Some of the following reasons are given: The increased exports to China (3,500 per cent in one decade), devalued Canadian dollar and technological changes (high speed computer grading in sawmills).
Also helping are impending changes to the National Building Code of Canada allowing for all wood six-storey buildings along with new modular construction products like “cross laminated timbers and structural insulated panels.”
He goes on to give examples of how our forest industry is much more diversified in its export markets and product mix.
The author describes some advances in the bio-economy, like the huge pellet plants and biomass energy plants being constructed in Eastern Canada and a potential bio fuel industry.
“Canada hasn’t even scratched the surface regarding the production of green gasoline and diesel from wood fibre yet which now appears as possibly the next big leap in technological advances.”
For one of the first times the market will not limit the growth of the forest industry but the main problem will be the supply of raw materials due mainly to the impact of the pine beetle and global warming implications.
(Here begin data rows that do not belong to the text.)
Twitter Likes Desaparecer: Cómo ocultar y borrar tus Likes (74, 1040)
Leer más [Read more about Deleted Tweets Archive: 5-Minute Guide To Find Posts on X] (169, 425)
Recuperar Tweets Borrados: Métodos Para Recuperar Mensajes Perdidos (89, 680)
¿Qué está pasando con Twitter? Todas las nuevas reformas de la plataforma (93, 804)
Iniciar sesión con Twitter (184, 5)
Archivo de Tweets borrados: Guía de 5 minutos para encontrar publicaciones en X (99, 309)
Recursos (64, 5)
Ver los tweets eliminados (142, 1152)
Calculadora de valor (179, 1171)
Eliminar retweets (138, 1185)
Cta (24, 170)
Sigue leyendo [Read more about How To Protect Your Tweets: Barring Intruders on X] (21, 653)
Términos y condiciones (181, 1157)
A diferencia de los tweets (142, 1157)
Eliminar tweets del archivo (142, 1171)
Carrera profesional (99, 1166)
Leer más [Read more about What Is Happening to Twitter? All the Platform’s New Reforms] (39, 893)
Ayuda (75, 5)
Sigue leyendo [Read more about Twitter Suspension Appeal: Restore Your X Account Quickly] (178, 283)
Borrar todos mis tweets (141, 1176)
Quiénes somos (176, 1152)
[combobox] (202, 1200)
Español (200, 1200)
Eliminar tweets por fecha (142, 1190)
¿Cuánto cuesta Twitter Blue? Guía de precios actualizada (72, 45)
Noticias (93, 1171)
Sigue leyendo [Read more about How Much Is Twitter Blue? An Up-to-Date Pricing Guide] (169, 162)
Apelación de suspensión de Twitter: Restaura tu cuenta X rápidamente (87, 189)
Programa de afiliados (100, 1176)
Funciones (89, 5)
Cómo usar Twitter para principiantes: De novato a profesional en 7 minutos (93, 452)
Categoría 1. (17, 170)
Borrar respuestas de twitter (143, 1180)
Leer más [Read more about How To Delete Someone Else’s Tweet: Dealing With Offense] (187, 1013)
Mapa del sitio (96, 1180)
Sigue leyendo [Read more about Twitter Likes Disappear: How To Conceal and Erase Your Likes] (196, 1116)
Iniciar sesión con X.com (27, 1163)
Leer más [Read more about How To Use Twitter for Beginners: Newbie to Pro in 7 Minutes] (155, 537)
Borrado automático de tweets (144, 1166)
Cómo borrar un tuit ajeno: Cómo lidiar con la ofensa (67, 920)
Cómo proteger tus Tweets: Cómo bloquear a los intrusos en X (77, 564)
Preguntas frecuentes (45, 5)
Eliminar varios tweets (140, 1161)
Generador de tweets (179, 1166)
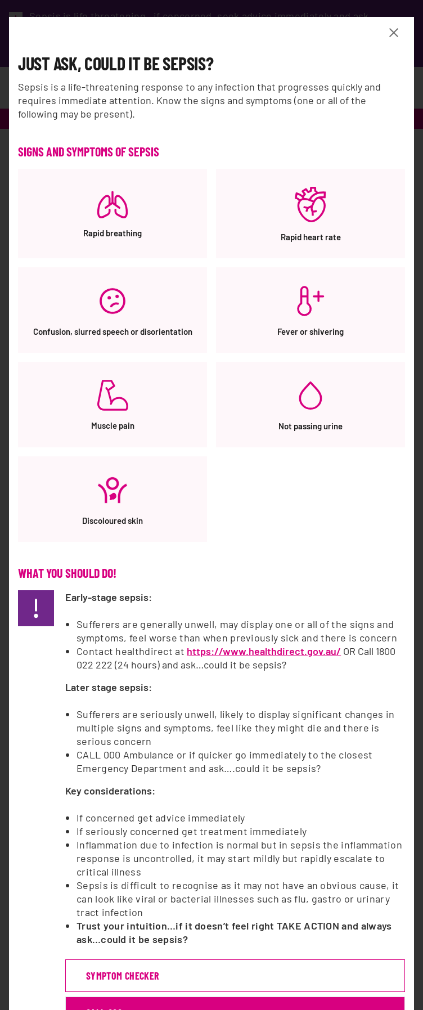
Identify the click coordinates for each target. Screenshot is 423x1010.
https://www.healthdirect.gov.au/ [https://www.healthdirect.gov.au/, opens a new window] (264, 651)
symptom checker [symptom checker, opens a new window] (122, 975)
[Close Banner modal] (396, 32)
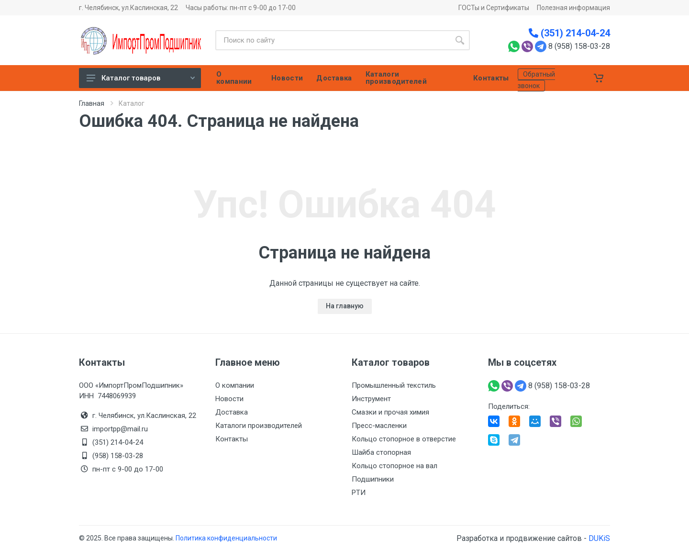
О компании (234, 385)
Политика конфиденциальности (226, 538)
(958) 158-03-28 (118, 455)
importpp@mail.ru (120, 429)
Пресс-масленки (379, 425)
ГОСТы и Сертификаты (493, 7)
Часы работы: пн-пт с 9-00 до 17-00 (241, 7)
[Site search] (332, 40)
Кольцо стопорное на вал (394, 465)
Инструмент (371, 398)
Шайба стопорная (381, 452)
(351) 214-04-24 (569, 33)
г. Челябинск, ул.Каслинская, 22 (128, 7)
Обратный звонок (536, 80)
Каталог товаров (141, 78)
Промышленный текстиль (394, 385)
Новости (229, 398)
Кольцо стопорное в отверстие (404, 439)
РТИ (359, 492)
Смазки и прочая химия (390, 412)
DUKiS (599, 538)
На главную (345, 306)
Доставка (231, 412)
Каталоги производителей (258, 425)
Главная (91, 103)
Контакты (231, 439)
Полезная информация (573, 7)
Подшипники (373, 479)
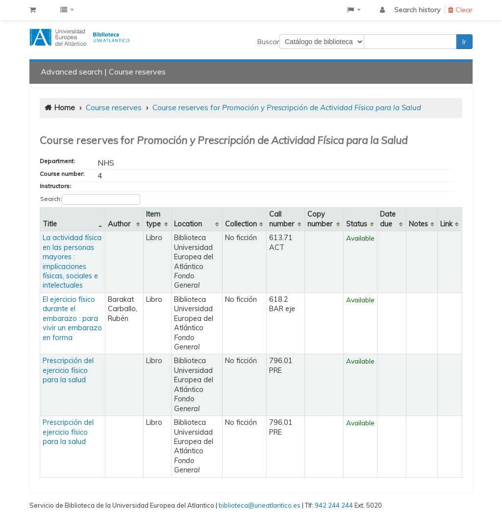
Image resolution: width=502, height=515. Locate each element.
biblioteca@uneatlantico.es (260, 505)
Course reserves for (286, 107)
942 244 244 (334, 505)
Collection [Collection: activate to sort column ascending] (241, 224)
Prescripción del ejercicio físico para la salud (68, 370)
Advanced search (71, 71)
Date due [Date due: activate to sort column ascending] (388, 219)
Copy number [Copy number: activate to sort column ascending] (319, 219)
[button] (32, 10)
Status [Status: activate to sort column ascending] (356, 224)
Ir (464, 41)
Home (64, 107)
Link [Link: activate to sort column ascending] (446, 224)
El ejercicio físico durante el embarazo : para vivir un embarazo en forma (72, 318)
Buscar (268, 41)
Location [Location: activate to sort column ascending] (188, 224)
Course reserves (137, 71)
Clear (460, 9)
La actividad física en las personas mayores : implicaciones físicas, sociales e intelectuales (72, 261)
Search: (90, 199)
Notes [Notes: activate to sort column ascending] (418, 224)
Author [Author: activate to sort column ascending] (119, 224)
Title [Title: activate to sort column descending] (50, 224)
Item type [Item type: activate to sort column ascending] (153, 219)
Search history (417, 9)
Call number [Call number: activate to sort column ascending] (281, 219)
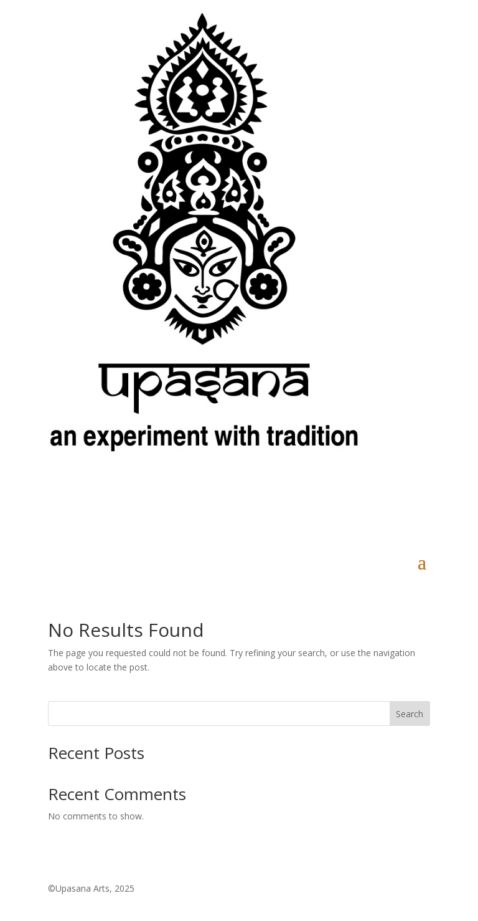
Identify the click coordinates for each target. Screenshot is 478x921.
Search (409, 714)
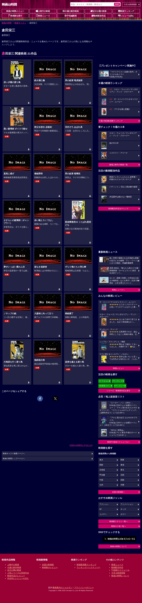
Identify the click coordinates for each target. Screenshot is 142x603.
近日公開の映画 (98, 11)
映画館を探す (15, 15)
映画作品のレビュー (16, 576)
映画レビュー (118, 368)
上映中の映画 (43, 11)
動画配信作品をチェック (118, 209)
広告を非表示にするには (81, 445)
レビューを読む (126, 15)
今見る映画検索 (130, 4)
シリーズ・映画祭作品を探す (118, 391)
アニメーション (127, 504)
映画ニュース (43, 15)
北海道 (102, 470)
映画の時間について (118, 546)
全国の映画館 (48, 564)
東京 (101, 460)
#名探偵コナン (105, 386)
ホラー (123, 514)
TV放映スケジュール (120, 570)
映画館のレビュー (50, 567)
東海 (122, 465)
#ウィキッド (117, 381)
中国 (101, 480)
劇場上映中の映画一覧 (118, 165)
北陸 (122, 475)
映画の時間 (7, 23)
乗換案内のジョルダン (62, 587)
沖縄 (122, 485)
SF (100, 509)
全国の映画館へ (118, 492)
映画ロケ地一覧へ (118, 526)
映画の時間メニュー (15, 11)
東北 (122, 470)
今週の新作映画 (71, 11)
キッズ (123, 509)
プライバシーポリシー (84, 587)
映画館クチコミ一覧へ (118, 521)
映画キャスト (20, 23)
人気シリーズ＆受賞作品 (18, 573)
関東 (122, 460)
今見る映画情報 (118, 573)
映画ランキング (126, 11)
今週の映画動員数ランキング (111, 121)
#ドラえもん (104, 381)
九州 (101, 485)
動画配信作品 (98, 15)
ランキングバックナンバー (88, 567)
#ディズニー (119, 386)
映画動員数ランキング (86, 564)
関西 (101, 465)
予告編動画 (71, 15)
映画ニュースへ (118, 290)
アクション (104, 504)
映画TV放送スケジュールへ (118, 442)
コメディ (103, 514)
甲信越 (102, 475)
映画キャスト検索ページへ (14, 454)
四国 (122, 480)
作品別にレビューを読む (18, 578)
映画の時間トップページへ (14, 459)
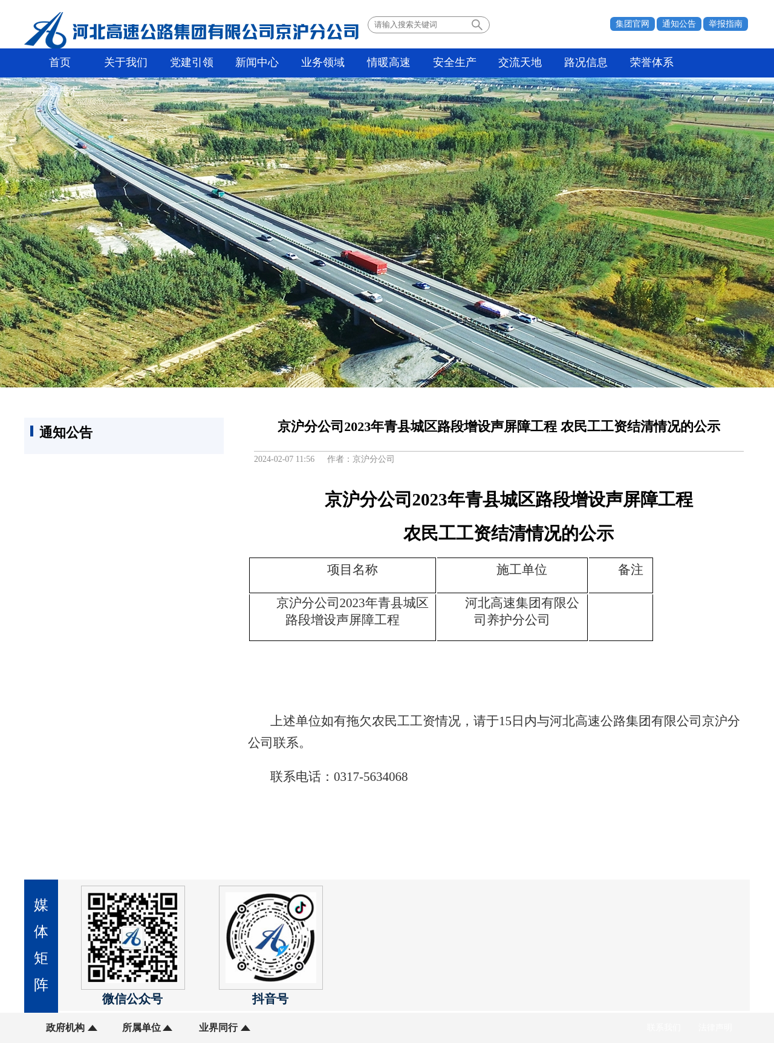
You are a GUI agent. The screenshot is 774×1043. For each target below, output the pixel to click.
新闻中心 (254, 63)
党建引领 (189, 63)
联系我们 (664, 1027)
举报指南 (726, 23)
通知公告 (679, 23)
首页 (60, 63)
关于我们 (124, 63)
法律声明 (715, 1027)
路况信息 (577, 63)
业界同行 (216, 1027)
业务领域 (318, 63)
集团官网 (632, 23)
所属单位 (141, 1027)
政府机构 (65, 1027)
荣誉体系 (642, 63)
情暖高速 (383, 63)
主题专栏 (707, 63)
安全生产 (448, 63)
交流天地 (513, 63)
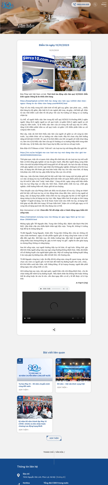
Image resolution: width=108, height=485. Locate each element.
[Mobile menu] (103, 4)
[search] (95, 4)
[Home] (8, 5)
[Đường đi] (60, 477)
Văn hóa (59, 452)
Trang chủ (48, 452)
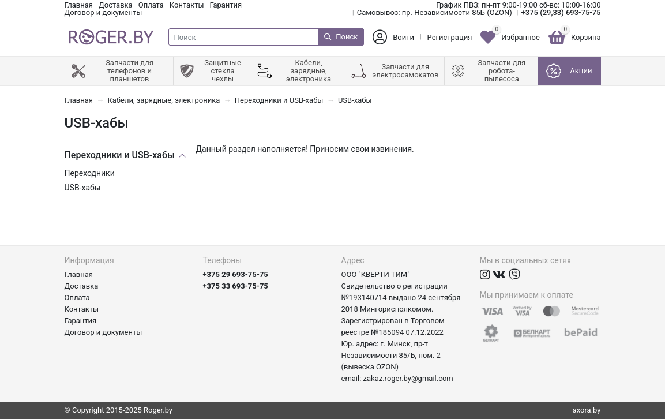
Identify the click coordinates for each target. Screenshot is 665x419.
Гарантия (226, 5)
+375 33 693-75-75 (235, 286)
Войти (403, 37)
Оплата (151, 5)
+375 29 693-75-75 (235, 274)
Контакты (187, 5)
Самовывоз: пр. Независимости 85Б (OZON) (434, 12)
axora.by (587, 410)
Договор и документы (103, 12)
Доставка (116, 5)
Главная (79, 5)
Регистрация (449, 37)
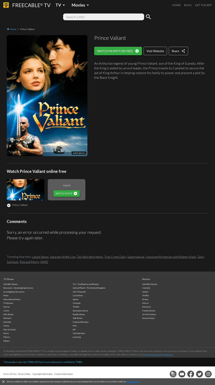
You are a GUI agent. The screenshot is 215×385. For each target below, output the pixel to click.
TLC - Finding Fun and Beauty (86, 284)
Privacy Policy (133, 381)
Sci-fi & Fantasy (149, 314)
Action (145, 291)
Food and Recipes (81, 322)
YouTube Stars (79, 333)
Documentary (148, 318)
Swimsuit (12, 262)
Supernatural (135, 257)
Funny (6, 325)
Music (6, 333)
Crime (6, 310)
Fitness (6, 337)
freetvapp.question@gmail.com (157, 354)
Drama (145, 299)
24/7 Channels (79, 291)
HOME (176, 5)
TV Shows (8, 279)
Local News (78, 295)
He uses the term “hitting the fibre wall” to describe the impending shortage of wood fibre. The recent announcement of the Williams Lake TSA AAC reduction is a good local example of the pending fibre shortage close to home.
He also reviews the need to take steps toward developing silviculture practices which help mitigate the impact of global warming on the future establishment of our forests.
Scientists have been tracking growth and yield projections for seedlings and they have evidence that climate change is having an impact in some areas of reforestation.
“Looking at maps being generated by scientific experts on the likely impact on Canada’s commercial forest should global warming continue , there is only one word to describe the outcome, scary.”
The solution is the proper planting of species better able to adapt to the predicted warming trend.
He also believes we should be encouraging more commercial tree farming on private land along with a well managed carbon and credit trading program.
He ends with this warning. “What concerns me is that while I hear a strong and growing voice from researchers on this issue, I hear very little coming from forest company boardrooms.
That has to change — and sooner rather than later — or forest companies might find themselves short of commercial fibre a lot sooner than they think if demand continues to grow and there is no action taken to adapt to climate change.”
Jim Hilton is a professional agrologist and forester who has lived and worked in the Cariboo Chilcotin for the past 40 years. Now retired, Hilton still volunteers his skills with local community forests organizations.